§ **PROBLEM STATEMENT**
Copy out the data below unchanged, from the line containing "Click the Scribd logo in header" up to and including the line containing "pyautogui.click(x=728, y=548)".
════
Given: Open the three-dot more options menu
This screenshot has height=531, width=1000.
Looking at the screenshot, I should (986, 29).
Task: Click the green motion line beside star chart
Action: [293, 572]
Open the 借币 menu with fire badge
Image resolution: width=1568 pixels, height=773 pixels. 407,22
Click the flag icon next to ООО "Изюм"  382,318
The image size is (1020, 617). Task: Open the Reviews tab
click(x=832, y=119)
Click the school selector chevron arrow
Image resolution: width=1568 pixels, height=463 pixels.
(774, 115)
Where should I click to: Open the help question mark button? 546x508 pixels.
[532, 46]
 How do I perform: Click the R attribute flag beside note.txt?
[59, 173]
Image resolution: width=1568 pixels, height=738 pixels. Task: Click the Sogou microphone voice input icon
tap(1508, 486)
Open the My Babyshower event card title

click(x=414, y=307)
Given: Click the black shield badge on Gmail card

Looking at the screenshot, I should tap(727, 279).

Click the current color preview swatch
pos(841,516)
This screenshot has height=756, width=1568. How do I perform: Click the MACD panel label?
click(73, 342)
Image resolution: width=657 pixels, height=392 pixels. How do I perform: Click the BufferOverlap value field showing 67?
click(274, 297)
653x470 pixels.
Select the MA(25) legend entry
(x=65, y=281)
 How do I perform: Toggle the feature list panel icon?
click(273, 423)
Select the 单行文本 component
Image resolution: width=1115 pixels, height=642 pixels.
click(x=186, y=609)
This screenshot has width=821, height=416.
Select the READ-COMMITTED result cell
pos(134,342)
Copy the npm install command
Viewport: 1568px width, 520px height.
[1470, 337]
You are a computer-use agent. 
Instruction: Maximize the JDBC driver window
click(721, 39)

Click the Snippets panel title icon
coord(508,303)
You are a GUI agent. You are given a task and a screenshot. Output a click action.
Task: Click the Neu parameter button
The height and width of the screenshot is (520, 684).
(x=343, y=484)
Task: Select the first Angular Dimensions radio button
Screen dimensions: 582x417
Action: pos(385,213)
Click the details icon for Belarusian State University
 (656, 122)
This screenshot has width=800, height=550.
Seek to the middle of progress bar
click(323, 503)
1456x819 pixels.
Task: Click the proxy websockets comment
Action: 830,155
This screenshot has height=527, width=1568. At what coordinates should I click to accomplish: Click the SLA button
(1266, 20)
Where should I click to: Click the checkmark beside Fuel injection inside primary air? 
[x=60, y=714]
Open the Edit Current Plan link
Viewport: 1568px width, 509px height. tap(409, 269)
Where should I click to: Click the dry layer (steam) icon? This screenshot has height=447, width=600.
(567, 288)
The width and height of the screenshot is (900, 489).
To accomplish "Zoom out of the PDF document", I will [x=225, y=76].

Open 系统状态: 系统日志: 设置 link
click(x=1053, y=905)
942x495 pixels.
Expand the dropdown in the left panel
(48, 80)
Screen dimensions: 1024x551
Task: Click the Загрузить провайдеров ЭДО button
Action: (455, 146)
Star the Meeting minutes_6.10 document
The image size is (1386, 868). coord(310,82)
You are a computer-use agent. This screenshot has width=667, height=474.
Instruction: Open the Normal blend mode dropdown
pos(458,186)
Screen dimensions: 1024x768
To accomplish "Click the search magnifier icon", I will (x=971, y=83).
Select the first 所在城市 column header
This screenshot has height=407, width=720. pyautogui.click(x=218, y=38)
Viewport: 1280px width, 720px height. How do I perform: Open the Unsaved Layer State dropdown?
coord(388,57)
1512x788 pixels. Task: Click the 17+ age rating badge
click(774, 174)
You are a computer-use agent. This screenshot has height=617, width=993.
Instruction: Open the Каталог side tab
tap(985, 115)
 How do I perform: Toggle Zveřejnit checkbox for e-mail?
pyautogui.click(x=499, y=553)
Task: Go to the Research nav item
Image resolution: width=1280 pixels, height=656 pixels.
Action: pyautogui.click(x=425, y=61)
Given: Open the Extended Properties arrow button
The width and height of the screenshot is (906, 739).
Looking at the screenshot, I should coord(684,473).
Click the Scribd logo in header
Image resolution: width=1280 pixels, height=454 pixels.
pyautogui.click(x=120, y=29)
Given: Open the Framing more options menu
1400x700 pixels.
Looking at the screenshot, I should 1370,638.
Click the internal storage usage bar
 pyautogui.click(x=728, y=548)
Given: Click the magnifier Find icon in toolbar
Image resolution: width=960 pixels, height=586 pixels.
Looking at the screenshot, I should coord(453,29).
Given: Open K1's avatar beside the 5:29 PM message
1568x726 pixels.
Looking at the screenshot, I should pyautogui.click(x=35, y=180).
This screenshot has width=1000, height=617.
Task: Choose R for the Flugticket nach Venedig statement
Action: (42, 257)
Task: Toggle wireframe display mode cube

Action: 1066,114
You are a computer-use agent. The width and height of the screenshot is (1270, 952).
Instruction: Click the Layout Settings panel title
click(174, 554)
════
§ **SOLUTION TO THIS TASK**
Click the Scribd logo in header
Image resolution: width=1280 pixels, height=454 pixels.
pyautogui.click(x=120, y=29)
Given: Open the Framing more options menu
1400x700 pixels.
Looking at the screenshot, I should 1370,638.
Click the internal storage usage bar
 pyautogui.click(x=728, y=548)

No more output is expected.